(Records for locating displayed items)

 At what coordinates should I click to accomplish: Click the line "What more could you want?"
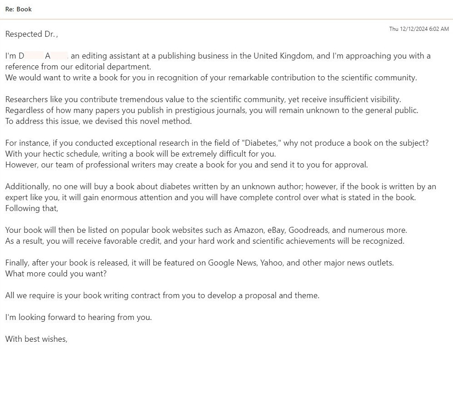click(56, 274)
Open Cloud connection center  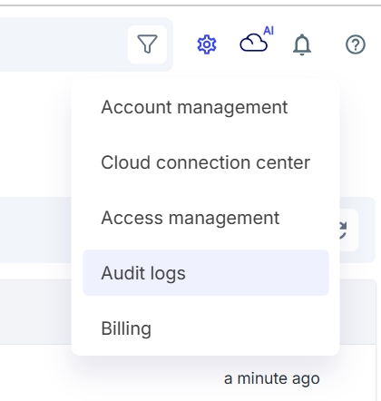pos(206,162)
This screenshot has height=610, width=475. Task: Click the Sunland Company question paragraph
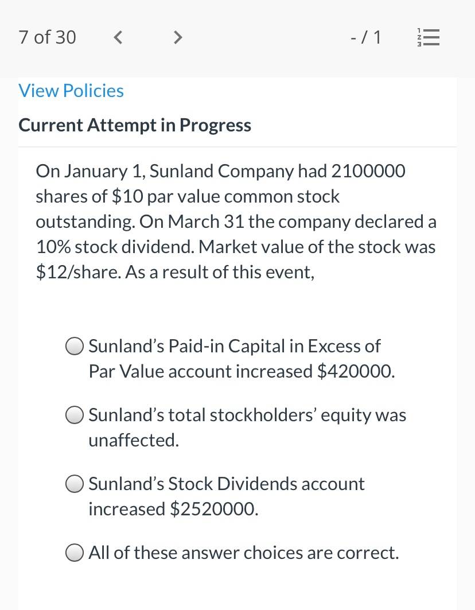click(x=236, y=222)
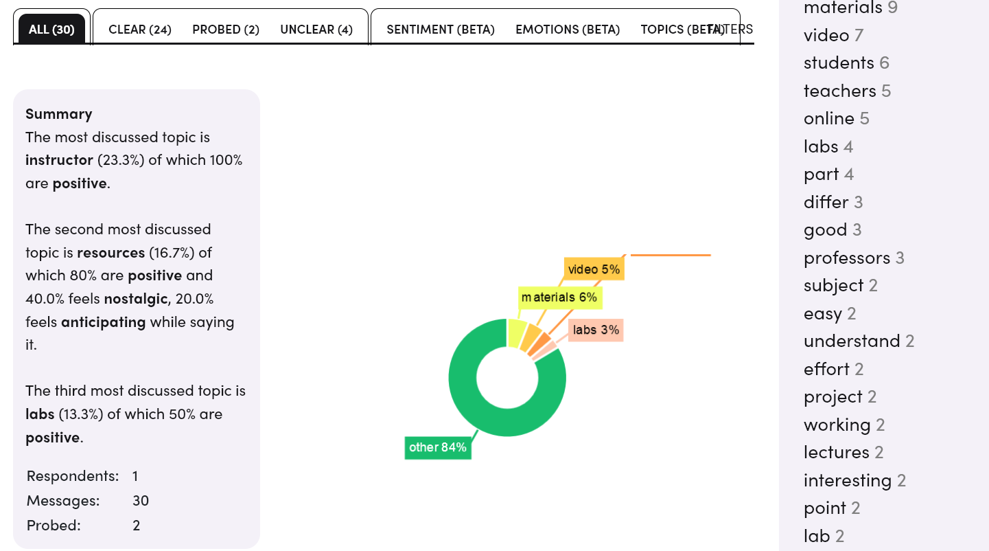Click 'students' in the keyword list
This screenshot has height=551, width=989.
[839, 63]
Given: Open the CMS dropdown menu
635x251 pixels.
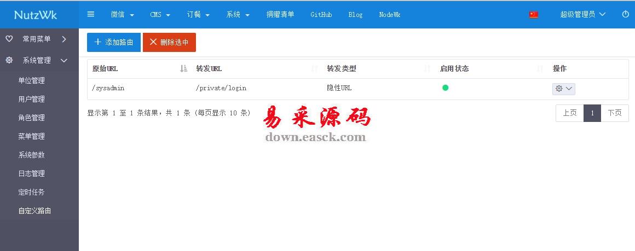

◆ Request: Edit the entries from the line with "This screenshot has height=610, width=475." through the end of the records so that "dropdown" becomes "drop-down", changing nothing else. Leave the pictures out of your answer.

◆ Written reply:
This screenshot has height=610, width=475. Task: Click the Sunland Company question paragraph
click(x=236, y=222)
Click 'students' in the keyword list
This screenshot has height=551, width=989.
[839, 63]
Given: Open the CMS drop-down menu
635x251 pixels.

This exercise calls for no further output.